Oblak lleva el autobús a Milán
Ni siquiera el último minuto es alemán. Ya no. El fútbol es otro. O el mismo, porque igual no gana el que mejor juega, pero sí el que mejor compite. 42 años después, lo más parecido al gol de Schwarzenbeck fue ese zapatazo de Alaba que se envenenó de gol en Thomas. Pero Oblak dijo que no y que no. Cambió de dirección, se estiró y mandó con una mano la pelota a un costado. El mejor portero del mundo. El apellido que merece llevarse el titular de esta semifinal. Un cuento de fútbol lleno de emoción y angustia que retrata la lucha de un equipo y el sacerdocio de su entrenador, un poema que cura la deuda histórica con una institución. Una epopeya en la que todos serán recitados, incluso ese Luis Aragonés de fondo tan simbólico y emotivo que aún resuena en Múnich, pero en la que los guantes del esloveno se ganaron la mejor canción. Cada día le quieren más.

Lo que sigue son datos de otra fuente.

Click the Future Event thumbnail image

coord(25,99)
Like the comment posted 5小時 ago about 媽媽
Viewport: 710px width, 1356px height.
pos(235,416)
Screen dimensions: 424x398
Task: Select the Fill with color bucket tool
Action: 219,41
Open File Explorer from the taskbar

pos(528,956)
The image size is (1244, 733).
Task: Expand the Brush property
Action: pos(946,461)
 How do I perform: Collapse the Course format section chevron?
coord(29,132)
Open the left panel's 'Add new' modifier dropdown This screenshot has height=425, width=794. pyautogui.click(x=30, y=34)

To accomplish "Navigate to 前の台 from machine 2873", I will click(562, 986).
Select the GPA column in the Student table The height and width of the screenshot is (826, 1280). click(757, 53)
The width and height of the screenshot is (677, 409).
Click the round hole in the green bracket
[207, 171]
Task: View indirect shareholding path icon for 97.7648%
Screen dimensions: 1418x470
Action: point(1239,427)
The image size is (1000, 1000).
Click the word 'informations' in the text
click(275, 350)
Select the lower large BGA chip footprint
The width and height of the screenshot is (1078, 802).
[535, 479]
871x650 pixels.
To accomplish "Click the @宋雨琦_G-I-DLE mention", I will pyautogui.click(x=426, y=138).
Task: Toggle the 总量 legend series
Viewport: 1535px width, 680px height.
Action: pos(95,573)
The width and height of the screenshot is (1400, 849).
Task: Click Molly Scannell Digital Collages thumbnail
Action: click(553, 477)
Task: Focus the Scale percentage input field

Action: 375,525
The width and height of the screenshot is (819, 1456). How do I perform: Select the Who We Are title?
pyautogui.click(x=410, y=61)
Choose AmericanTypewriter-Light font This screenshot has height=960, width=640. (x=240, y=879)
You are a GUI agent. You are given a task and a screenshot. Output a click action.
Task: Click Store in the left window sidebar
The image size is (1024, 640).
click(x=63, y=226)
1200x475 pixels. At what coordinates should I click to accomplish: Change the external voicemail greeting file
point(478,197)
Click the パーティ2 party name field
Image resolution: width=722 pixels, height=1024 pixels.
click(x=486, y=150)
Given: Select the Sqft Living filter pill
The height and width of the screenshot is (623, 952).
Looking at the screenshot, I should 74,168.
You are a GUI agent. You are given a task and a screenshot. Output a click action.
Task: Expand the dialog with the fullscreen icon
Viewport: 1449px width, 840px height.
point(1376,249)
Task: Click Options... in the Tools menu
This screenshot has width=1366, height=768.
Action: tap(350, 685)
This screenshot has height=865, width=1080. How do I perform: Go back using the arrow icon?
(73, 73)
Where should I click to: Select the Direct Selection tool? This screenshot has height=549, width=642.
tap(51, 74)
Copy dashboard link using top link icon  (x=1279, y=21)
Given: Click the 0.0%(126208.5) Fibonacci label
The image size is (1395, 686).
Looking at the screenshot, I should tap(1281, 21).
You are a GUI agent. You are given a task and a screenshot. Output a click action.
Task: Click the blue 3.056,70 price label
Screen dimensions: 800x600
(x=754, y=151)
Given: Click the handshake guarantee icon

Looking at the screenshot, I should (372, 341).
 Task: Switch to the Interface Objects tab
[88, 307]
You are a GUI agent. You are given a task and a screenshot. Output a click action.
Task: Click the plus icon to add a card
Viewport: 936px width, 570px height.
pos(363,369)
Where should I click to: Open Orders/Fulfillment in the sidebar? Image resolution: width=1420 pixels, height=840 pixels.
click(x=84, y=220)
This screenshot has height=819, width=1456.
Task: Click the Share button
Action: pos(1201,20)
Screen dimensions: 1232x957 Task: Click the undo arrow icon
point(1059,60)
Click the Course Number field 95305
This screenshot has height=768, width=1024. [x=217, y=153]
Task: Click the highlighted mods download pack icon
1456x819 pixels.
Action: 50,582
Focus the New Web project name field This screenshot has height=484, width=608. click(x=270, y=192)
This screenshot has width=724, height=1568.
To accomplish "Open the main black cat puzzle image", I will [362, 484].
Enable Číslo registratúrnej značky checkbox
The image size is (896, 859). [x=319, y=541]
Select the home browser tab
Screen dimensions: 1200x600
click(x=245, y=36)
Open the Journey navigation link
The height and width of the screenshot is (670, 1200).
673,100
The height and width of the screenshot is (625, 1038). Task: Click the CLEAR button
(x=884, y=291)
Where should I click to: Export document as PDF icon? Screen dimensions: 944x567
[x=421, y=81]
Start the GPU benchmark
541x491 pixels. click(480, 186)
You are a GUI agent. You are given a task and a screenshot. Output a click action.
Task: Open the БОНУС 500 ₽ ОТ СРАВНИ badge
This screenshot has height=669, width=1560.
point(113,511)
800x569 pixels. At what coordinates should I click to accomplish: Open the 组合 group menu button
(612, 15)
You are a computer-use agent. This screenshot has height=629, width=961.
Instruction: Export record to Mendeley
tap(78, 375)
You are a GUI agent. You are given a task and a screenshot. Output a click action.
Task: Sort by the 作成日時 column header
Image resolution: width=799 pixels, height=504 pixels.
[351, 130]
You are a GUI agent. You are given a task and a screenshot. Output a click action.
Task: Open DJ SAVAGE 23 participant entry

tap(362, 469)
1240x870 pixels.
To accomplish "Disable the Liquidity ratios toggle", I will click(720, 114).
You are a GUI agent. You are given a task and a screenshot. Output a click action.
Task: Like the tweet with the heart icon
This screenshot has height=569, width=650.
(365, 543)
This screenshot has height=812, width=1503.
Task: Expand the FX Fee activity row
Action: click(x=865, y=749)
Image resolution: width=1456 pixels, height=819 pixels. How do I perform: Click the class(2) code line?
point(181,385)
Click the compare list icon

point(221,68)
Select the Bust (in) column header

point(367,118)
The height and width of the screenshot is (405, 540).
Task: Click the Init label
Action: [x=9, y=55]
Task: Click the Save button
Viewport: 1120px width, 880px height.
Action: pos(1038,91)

Fueron sus paradas, sus saltos y su mando los que dejaron vivo al Atlético en su desastroso primer tiempo, con Giménez histérico, otros temblando y el Bayern volando: el tiro de Lewandowski a bocajarro, el penalti detenido a Müller, el rechace de Xabi... Y también después, cuando Simeone devolvió la respiración con Carrasco por Augusto, Griezmann corrió hacia el Balón de Oro y El Niño decidió que había que sufrir un poco más. Oblak siempre estuvo allí. En todas. Hay porteros buenos, malos y regulares, los hay que atajan mucho y evitan goles. Y hay algunos que van más allá. Ganan partidos y campeonatos. Oblak conduce el autobús del Atlético a Milán.